◆ **Provided passage**
- Opening Delimiter -

Search code examples
aws-lambdaboto3amazon-sqspython-3.8aws-step-functions

AWS Lambda fails to read from SQS


The below lambda function executes successfully when there's a message in SQS queue but there's no CloudWatch log entry against logger.info(message.body). The last CloudWatch log entry is against logger.info(msg_queue.url) where it correctly prints the queue URL. But nothing after that. It does not even start the stepfunction. This function runs fine when executing from my local machine. The Lambda Executer Role has full access to SQS and StepFunction. What am I missing here? TIA

Ref Links: https://boto3.amazonaws.com/v1/documentation/api/latest/guide/sqs.html https://boto3.amazonaws.com/v1/documentation/api/latest/reference/services/stepfunctions.html#SFN.Client.start_execution

import boto3
import hashlib
import logging
import uuid


logger = logging.getLogger("Queue_Listener")
logger.setLevel(logging.INFO)


ssm_client = boto3.client('ssm')
stepfn_client = boto3.client('stepfunctions')
sqs_client = boto3.resource('sqs')


def lambda_handler(event, context):

    step_func = ssm_client.get_parameter(Name='/stepfunctions/test-step-function')
    step_func_arn = step_func['Parameter']['Value']
    logger.info(step_func_arn)

    msg_queue = sqs_client.get_queue_by_name(QueueName='test-queue.fifo')
    logger.info(msg_queue.url)
    
    for message in msg_queue.receive_messages(MessageAttributeNames=['All'],
                                                          ReceiveRequestAttemptId=str(uuid.uuid4()),
                                                          WaitTimeSeconds=20):
        logger.info(message.body)
        # checking for message body corruption
        msg_hash = hashlib.md5(message.body.encode())
        digest = msg_hash.hexdigest()

        if digest != message.md5_of_body:
            logger.error("Message body is corrupted")

        if digest == message.md5_of_body:
            exec_name = "stepfn-" + str(uuid.uuid4())
            response = stepfn_client.start_execution(stateMachineArn=step_func_arn,
                                                     name=exec_name,
                                                     input=message.body,
                                                     traceHeader=exec_name
                                                     )
            # Let the queue know that the message is processed
            message.delete()
            logger.info(response)

            return {"execution_status":response}



Solution

  • At first I was confused by why, if test-queue.fifo is what is triggering the lambda function, you wouldn't just process event directly rather than polling the queue in the function logic. Thinking about it though, I think this pattern is your problem. Namely, here's what is happening:

    1. A message arrives in the SQS queue.

- Closing Delimiter -

◆ **Exercise**
Repeat the Lambda and SQS thread word for word from "The below lambda" to "logger.setLevel(logging.INFO)". The data that come next are from a separate source.

◆ **Data extract**
- Opening Delimiter -

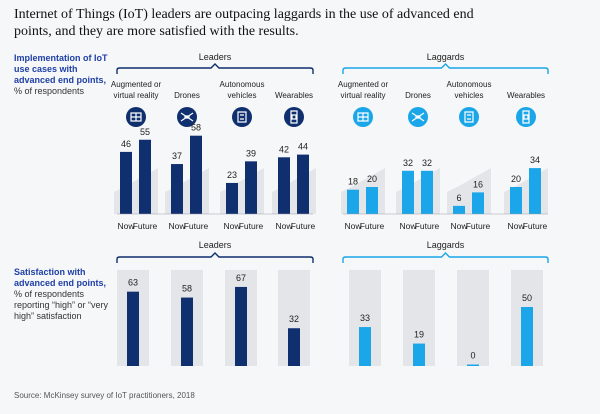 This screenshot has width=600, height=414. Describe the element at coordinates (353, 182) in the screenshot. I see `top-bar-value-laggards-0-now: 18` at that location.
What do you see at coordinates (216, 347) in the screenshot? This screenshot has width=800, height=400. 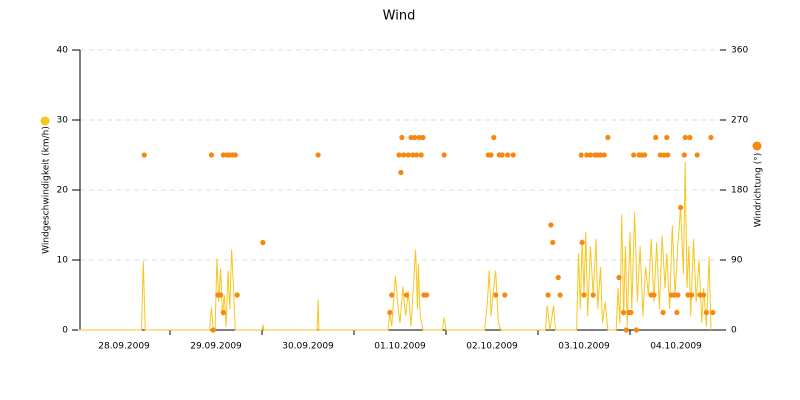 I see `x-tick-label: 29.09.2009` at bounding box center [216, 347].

- Closing Delimiter -

◆ **Expected output**
The below lambda function executes successfully when there's a message in SQS queue but there's no CloudWatch log entry against logger.info(message.body). The last CloudWatch log entry is against logger.info(msg_queue.url) where it correctly prints the queue URL. But nothing after that. It does not even start the stepfunction. This function runs fine when executing from my local machine. The Lambda Executer Role has full access to SQS and StepFunction. What am I missing here? TIA

Ref Links: https://boto3.amazonaws.com/v1/documentation/api/latest/guide/sqs.html https://boto3.amazonaws.com/v1/documentation/api/latest/reference/services/stepfunctions.html#SFN.Client.start_execution

import boto3
import hashlib
import logging
import uuid


logger = logging.getLogger("Queue_Listener")
logger.setLevel(logging.INFO)